Task item:
Among the lines below, restate word for word only those from the line with "Screenshot is 1226x2576." through the line with "Ценности [heading] (458, 2095)", with both end lines kept.

Input for this task:
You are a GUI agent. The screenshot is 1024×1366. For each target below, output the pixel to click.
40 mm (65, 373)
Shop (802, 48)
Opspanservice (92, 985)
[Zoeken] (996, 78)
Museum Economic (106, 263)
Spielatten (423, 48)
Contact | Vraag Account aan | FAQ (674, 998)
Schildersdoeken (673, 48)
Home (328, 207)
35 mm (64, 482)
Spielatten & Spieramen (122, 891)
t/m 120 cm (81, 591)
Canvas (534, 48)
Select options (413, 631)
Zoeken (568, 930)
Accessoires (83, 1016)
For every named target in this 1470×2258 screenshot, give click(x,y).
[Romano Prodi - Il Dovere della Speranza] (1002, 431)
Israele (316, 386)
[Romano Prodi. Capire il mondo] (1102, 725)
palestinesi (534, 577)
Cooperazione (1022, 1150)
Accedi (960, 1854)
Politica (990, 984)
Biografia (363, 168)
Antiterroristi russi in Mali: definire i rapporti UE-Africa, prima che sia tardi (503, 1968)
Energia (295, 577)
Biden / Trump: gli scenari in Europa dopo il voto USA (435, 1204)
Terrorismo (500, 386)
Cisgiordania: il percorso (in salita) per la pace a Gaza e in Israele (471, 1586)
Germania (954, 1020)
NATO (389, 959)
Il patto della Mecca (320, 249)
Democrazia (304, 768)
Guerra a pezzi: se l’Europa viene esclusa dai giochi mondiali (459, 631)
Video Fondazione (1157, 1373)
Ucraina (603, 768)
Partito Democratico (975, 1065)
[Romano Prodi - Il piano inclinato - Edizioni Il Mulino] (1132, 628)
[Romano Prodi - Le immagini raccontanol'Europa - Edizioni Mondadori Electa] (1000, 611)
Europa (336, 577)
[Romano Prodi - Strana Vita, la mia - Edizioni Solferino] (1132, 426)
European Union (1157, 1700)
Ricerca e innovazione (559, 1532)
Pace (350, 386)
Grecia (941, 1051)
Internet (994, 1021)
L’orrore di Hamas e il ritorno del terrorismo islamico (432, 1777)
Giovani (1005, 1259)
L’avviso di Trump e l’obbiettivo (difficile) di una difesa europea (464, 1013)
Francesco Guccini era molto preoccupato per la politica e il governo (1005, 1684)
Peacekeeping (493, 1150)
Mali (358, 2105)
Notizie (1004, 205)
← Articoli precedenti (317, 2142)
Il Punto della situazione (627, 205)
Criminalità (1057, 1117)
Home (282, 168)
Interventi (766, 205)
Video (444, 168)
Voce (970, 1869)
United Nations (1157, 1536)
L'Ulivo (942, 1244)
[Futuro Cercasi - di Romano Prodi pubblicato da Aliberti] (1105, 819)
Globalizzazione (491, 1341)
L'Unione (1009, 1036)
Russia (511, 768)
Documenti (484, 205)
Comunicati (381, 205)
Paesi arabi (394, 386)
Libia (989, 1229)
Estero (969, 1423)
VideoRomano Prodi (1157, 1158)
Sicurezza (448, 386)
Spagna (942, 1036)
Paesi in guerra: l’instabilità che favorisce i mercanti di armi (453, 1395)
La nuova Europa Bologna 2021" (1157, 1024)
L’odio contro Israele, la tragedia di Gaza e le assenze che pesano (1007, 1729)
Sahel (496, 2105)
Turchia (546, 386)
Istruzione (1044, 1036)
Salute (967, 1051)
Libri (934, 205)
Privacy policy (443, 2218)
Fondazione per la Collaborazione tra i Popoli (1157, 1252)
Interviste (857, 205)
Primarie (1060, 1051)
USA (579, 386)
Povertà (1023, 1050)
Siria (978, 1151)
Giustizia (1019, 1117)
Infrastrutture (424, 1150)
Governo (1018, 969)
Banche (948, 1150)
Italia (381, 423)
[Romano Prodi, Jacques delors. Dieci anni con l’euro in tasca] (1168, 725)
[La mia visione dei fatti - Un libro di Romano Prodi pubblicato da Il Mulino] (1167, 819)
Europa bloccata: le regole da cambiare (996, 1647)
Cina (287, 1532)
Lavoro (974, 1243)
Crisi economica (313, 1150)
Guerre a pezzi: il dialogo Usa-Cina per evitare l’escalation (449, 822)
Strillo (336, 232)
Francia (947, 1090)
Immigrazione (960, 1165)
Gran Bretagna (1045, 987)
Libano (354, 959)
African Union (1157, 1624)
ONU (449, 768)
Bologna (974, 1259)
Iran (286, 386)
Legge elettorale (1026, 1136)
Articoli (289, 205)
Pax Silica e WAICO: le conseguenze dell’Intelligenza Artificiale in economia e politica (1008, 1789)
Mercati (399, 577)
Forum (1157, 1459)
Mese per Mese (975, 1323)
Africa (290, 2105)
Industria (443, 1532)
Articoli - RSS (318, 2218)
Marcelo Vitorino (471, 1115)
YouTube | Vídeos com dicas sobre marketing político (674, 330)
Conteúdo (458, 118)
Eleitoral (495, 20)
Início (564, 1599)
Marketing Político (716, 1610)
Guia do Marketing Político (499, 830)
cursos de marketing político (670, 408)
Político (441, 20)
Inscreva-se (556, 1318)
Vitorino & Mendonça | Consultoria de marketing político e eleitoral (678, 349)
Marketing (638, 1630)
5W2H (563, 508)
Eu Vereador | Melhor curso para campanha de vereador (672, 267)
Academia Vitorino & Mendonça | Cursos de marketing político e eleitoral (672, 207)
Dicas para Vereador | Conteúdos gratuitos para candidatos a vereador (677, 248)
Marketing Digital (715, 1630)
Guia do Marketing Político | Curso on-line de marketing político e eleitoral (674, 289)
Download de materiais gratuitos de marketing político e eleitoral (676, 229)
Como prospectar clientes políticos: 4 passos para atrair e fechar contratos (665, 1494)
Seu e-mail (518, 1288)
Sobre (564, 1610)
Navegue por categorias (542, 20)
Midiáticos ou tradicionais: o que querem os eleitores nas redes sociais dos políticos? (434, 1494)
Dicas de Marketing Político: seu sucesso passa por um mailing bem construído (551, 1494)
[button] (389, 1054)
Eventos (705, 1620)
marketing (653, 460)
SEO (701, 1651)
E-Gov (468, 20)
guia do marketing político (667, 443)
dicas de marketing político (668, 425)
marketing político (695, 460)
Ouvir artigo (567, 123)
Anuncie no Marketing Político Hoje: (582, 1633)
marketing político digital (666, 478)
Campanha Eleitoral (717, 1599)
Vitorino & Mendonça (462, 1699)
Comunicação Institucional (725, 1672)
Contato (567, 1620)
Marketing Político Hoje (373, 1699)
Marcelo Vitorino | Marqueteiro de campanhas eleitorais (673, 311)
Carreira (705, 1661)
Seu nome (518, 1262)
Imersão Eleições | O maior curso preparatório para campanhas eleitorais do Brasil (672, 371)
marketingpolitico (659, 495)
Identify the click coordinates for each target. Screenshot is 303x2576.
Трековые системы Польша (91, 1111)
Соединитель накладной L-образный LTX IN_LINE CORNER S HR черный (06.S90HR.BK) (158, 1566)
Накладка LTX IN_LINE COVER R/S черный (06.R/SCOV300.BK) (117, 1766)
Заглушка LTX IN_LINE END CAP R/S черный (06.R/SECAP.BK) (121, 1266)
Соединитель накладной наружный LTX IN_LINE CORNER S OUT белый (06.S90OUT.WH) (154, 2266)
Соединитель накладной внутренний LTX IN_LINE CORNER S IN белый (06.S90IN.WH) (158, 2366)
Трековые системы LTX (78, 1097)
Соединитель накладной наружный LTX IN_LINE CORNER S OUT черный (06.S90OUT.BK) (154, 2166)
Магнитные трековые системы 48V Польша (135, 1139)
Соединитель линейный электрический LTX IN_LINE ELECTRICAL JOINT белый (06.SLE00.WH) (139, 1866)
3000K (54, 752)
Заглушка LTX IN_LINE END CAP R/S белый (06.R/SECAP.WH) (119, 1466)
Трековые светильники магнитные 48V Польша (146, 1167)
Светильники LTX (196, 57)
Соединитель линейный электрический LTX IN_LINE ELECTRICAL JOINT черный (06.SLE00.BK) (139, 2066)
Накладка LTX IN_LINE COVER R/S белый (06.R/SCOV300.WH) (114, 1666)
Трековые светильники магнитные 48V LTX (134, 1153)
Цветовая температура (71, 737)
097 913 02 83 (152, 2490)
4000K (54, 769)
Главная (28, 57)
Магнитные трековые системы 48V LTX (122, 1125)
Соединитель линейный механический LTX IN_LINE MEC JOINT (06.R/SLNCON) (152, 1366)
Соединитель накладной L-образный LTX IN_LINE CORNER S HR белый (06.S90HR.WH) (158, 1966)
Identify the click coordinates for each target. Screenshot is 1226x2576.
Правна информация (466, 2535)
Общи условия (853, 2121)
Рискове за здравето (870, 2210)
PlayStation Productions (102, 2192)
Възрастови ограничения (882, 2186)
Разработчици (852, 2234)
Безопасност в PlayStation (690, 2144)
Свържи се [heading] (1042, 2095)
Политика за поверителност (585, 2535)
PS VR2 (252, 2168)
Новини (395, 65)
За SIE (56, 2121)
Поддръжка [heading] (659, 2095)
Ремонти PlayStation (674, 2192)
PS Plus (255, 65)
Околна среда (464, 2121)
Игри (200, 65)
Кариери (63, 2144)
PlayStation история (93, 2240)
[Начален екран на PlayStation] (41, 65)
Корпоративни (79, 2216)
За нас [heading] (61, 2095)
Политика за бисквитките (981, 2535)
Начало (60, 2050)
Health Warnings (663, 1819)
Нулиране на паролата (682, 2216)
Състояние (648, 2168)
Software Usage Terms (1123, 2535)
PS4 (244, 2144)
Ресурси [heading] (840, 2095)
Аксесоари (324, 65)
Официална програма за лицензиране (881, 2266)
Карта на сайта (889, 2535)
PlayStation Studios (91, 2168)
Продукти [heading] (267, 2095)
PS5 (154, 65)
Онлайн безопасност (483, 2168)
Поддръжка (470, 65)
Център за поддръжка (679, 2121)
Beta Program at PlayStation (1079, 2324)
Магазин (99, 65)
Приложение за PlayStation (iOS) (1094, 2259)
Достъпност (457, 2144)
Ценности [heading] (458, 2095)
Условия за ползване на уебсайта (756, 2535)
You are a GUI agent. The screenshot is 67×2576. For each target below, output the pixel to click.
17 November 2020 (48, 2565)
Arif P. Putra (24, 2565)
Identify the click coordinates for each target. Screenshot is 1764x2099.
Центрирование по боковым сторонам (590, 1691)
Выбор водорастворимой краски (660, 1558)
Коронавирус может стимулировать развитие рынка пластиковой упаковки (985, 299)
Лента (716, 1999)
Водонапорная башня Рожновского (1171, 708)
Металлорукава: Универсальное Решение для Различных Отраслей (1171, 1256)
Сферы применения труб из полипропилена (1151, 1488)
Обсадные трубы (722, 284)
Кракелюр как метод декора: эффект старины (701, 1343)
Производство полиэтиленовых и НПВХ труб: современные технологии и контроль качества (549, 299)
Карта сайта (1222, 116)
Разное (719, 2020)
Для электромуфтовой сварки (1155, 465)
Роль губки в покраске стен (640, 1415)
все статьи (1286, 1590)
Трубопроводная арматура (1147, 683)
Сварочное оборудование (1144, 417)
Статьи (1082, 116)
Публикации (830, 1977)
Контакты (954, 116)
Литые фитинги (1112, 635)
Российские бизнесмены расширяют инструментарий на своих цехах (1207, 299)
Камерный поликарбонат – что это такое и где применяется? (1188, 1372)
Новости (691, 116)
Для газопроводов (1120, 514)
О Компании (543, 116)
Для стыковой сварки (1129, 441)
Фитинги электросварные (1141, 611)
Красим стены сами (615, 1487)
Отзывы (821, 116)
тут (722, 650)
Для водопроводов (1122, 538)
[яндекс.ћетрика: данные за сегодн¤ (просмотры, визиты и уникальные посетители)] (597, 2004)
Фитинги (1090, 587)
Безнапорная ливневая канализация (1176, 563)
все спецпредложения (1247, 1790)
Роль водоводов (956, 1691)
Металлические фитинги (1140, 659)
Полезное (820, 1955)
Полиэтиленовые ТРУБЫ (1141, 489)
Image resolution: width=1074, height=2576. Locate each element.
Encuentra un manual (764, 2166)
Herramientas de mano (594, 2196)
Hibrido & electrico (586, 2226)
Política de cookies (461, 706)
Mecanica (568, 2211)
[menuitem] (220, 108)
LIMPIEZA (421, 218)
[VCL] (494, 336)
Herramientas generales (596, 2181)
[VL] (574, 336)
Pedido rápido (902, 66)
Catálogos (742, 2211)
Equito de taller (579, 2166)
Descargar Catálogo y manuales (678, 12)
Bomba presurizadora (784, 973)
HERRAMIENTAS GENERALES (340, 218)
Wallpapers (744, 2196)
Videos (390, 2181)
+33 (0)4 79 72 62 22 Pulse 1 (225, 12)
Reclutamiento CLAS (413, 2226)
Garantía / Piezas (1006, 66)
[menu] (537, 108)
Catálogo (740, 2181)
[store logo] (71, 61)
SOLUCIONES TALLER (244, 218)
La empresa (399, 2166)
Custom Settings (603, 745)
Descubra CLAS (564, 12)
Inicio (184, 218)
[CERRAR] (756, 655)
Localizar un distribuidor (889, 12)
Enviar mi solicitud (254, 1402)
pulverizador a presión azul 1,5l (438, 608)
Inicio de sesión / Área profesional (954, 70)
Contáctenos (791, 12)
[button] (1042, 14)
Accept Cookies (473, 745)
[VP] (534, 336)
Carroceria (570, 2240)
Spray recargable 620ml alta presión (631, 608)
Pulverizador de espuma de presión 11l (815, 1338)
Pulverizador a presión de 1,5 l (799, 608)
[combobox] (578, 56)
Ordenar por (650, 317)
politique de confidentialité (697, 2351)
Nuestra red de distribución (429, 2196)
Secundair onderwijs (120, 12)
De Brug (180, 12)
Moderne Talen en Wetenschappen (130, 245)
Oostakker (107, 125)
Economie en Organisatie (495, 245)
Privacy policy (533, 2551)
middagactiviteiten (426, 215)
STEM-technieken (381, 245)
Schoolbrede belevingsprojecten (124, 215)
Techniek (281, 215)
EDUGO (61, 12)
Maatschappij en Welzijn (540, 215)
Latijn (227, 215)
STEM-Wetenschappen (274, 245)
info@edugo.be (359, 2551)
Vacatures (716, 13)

Answer box:
Identify the click coordinates for each target. Screenshot is 1226x2576.
Правна информация (466, 2535)
Общи условия (853, 2121)
Рискове за здравето (870, 2210)
PlayStation Productions (102, 2192)
Възрастови ограничения (882, 2186)
Разработчици (852, 2234)
Безопасност в PlayStation (690, 2144)
Свържи се [heading] (1042, 2095)
Политика за поверителност (585, 2535)
PS VR2 (252, 2168)
Новини (395, 65)
За SIE (56, 2121)
Поддръжка [heading] (659, 2095)
Ремонти PlayStation (674, 2192)
PS Plus (255, 65)
Околна среда (464, 2121)
Игри (200, 65)
Кариери (63, 2144)
PlayStation история (93, 2240)
[Начален екран на PlayStation] (41, 65)
Корпоративни (79, 2216)
За нас [heading] (61, 2095)
Политика за бисквитките (981, 2535)
Начало (60, 2050)
Health Warnings (663, 1819)
Нулиране на паролата (682, 2216)
Състояние (648, 2168)
Software Usage Terms (1123, 2535)
PS4 (244, 2144)
Ресурси [heading] (840, 2095)
Аксесоари (324, 65)
Официална програма за лицензиране (881, 2266)
Карта на сайта (889, 2535)
PlayStation Studios (91, 2168)
Продукти [heading] (267, 2095)
PS5 (154, 65)
Онлайн безопасност (483, 2168)
Поддръжка (470, 65)
Център за поддръжка (679, 2121)
Beta Program at PlayStation (1079, 2324)
Магазин (99, 65)
Приложение за PlayStation (iOS) (1094, 2259)
Достъпност (457, 2144)
Ценности [heading] (458, 2095)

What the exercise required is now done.